His heart had stopped in the middle of a pick-up basketball game the night before.
“It happened so quickly,” said 39-year-old Stokes, of Bloomington. “That’s the thing that blows my mind is that you’re playing basketball and you’ve got nine people around you that could help and you don’t even have enough time to say ‘help,’ ‘heart’ or ‘911.’”
Stokes fell head first without warning. Another player called 911, but Stokes was face-down for three minutes before the others realized he wasn’t breathing and flipped him over.
A nurse anesthetist who was playing soccer at the same gym heard the commotion and came over to help. Within two minutes, he started “aggressive CPR” when he realized Stokes had no pulse.
An automated external defibrillator (AED) was 50 feet away, but Stokes was on the ground for eight minutes before emergency responders arrived to shock his lifeless body.
“If you’re in defib for eight minutes, there’s like a 5 percent chance that you’re gonna live,” he said Saturday before stepping into a CPR/AED class.
To kick off American Heart Month, the Illinois Heart & Lung Foundation held its annual free CPR/AED training event at University High School in Normal.
The foundation has donated several AEDs to businesses and organizations throughout Bloomington-Normal.
“The next step is to make sure people know how to use them in the event of a cardiac emergency,” said Sarah Gliege, development and events manager of the foundation. “It’s great to have them around, but if no one is willing to intervene during these incidents, then they’re kind of irrelevant.”
The training included a lecture and skills session, with an AED simulator and participants were able to practice adult, child and infant CPR.
"It’s all about taking action and being prepared because you can make a difference in somebody’s life,” Stokes said.
Stokes said several of his family members have gone to see their doctors since his heart attack, and his girlfriend and some friends joined him at the training event.
“You can save someone’s life,” said Jan Berlin, training center coordinator for Advocate BroMenn Medical Center. “They’re excited to learn; it’s something new. They realize how important it really is to be trained.”
Berlin said 80 percent of the time a sudden cardiac arrest is going to happen with a loved one nearby.
In December, Stokes experienced a left anterior descending artery stenosis, nicknamed the "widow maker." He said if he had been alone when he collapsed, he wouldn’t be alive.
“If I didn’t say ‘Let’s play another basketball game,’ I could've been driving home and had this just like that and killed myself, killed someone else,” Stokes said. “It’s a blessing.”
Stokes had “a really rough night” in the hospital. He wasn’t responsive to his girlfriend or his doctors, who weren’t yet sure if his brain function had been affected during the attack.

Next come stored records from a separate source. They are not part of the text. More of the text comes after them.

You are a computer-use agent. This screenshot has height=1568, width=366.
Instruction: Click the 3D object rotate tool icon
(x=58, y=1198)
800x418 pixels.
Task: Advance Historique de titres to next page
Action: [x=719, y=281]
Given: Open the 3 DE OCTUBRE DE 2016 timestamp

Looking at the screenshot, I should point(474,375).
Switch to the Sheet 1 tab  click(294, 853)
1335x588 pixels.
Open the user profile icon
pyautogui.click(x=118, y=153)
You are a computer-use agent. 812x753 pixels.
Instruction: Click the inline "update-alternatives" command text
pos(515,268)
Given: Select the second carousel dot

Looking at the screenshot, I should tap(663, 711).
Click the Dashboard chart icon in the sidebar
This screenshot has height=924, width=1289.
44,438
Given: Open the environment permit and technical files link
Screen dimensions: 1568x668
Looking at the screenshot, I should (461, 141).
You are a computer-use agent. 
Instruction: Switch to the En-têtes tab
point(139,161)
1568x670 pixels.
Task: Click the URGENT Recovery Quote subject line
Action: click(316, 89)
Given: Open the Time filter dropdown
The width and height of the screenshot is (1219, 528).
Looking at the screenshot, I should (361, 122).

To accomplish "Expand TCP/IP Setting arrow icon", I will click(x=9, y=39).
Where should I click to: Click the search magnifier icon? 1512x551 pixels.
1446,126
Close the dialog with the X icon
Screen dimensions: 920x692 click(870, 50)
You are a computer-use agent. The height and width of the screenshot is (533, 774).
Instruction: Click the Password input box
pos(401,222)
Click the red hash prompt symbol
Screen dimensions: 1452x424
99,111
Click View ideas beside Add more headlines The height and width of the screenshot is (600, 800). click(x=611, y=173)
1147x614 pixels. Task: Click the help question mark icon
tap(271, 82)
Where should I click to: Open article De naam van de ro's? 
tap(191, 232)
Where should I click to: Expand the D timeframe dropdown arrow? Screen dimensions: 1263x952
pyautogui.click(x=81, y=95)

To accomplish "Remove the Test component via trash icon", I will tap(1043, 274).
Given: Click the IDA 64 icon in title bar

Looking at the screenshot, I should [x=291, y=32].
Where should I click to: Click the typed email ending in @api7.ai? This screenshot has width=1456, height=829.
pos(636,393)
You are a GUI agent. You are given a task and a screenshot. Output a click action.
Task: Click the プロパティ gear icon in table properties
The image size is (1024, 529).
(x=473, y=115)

His limbs had to be strapped down because he kept trying to fight against the tube in his throat.
Stokes left the hospital four days later with a new stent in place.
He’s now recovering and taking medication to stay healthy. He says he’s choosing to use this experience in a positive way, hoping to maybe save a life or maybe just keep his three children from getting too rambunctious.
“Now I tell my kids, ‘Dad can’t have that much stress so you guys need to chill out,’” Stokes said.